The political philosopher Giorgio Agamben once wrote a commentary on the first sentence of the Book of Romans. It’s called The Time that Remains, and I'm very fond of it. It includes the following comments on how the Greek word christos tends to get translated, or rather not translated:
“Each reading and each new translation of the Pauline text must begin by keeping in mind the fact that christos is not a proper name, but is … the Greek translation of the Hebrew term mashiach, “the anointed,” that is, the Messiah. Paul has no familiarity with Jesus Christ, only with Jesus Messiah or the Messiah Jesus, as he writes interchangeably ... This presupposition is obvious in the sense that no one could seriously claim the contrary; nevertheless, it is anything but trivial. A millenary tradition that left the word christos untranslated ends by making the term Messiah disappear from Paul's text.”
If “christ” and “messiah” are just two translations of the same meaning, what's at stake? Very much indeed. Two millennia of separated usage has worn these two words into different shapes. It is perhaps by messy, unfortunate and sometimes inaccurate association that some will say one disposes of the world and the other redeems it; one endorses power and the other downcasts it; one belongs to a particular religious group and the other wanders with outliers; one invests in temples and the other dismantles them; one is wholly revealed and the other remains yet hidden and secret.
With slightly greater care, I would like to consider the boundaries implied by these two words. “Christ” quickly became the exclusive title of one particular person, so much so that most people now think it’s his name. “Messiah” on the other hand, is a category, a holding narrative, a web of hopes and dreams and political energies within which people, movements, experiences and courses of action might be understood.
By blotting out the “Messiah” with the “Christ” the Christian tradition made two things possible:
It was possible to do a reset on the frame of meaning within which this figure and the corresponding movement might be understood. They could be delivered from the dangerous social, political, economic energies associated with all things rashly messianic.
It was also possible to draw a tribal boundary around this figure. Christ: the figurehead of the Christians alone. This use of the word inadvertently takes power over the figure it signifies. It tells this Christ where he may not be found.
Meanwhile, a messiah might yet be a redeemer of all things. With use and wear, one term is religiously enclosed and the other remains open. It will be what it will be. Messianism is a term that transcends Christian categories, without excluding them, and indeed religious categories also.
This seems important even in the light of the messianic texts of the New Testament, which emphatically assert that the messiah could not, and should not, be enclosed within any particular religious community.
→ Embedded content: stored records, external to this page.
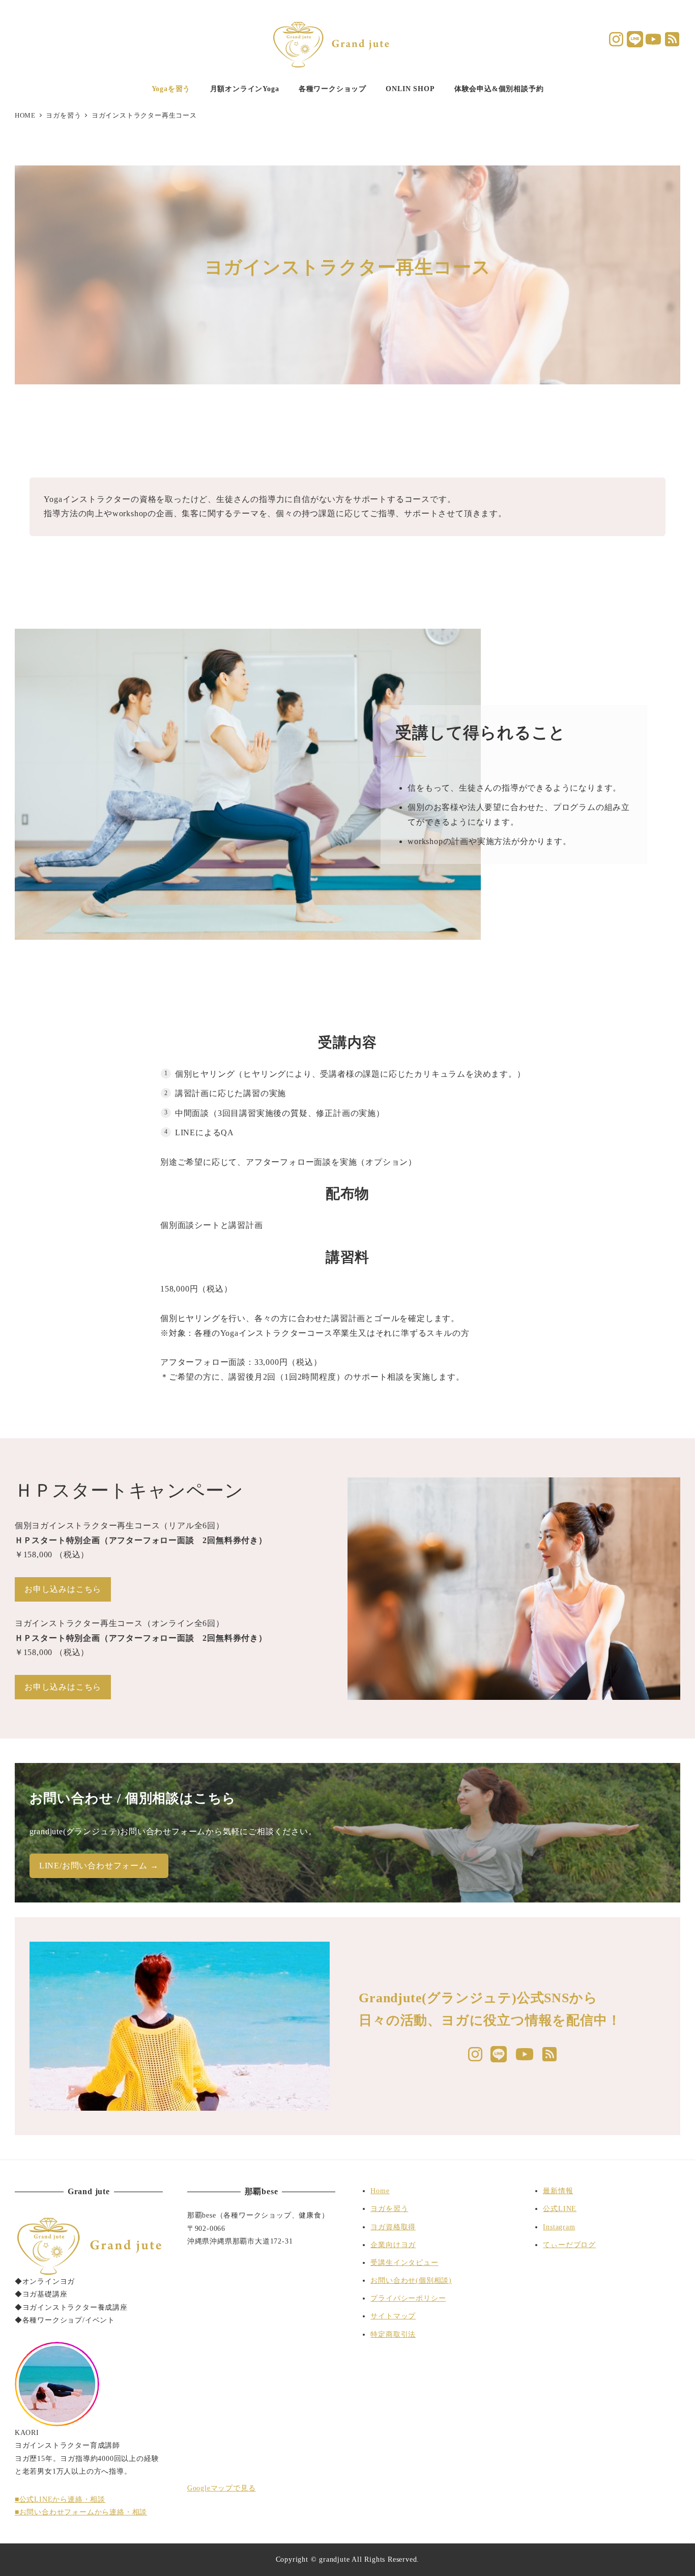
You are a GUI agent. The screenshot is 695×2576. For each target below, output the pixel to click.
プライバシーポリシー (408, 2298)
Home (379, 2191)
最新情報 (558, 2191)
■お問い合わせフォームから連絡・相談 (81, 2512)
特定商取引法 (393, 2334)
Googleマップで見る (221, 2488)
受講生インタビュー (404, 2262)
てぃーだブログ (569, 2245)
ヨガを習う (389, 2208)
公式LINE (559, 2208)
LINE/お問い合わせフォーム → (99, 1865)
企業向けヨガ (393, 2245)
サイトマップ (393, 2316)
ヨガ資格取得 (393, 2227)
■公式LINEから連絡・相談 (60, 2499)
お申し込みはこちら (62, 1589)
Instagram (559, 2227)
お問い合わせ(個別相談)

I hope none of this will be mistaken for some ghastly language-policing argument against using the word “christ”. That is not my meaning at all. I'm interested in how language behaves. But indeed, “each should remain as they are,” says Paulos. If it helps, you can hear me chanting it here.
It's always good to reflect on that other Paul that people pass over. Just finished David Biale's biography of Gershom Sholem and I'm thinking of his reference to the "anarchic breeze" that comes with Sabbatianism, disrupting and enlivening the Jewish tradition. Let the breathe of Jesus Messiah disrupt and enliven all life now.
Your excavations help me in a way that no other writing I encounter does. Specifically, in contending with the utter irreconcilability of the Christian civilization into which I was born, you address the question, "How did it turn out this way? How did things run so far off the rails?"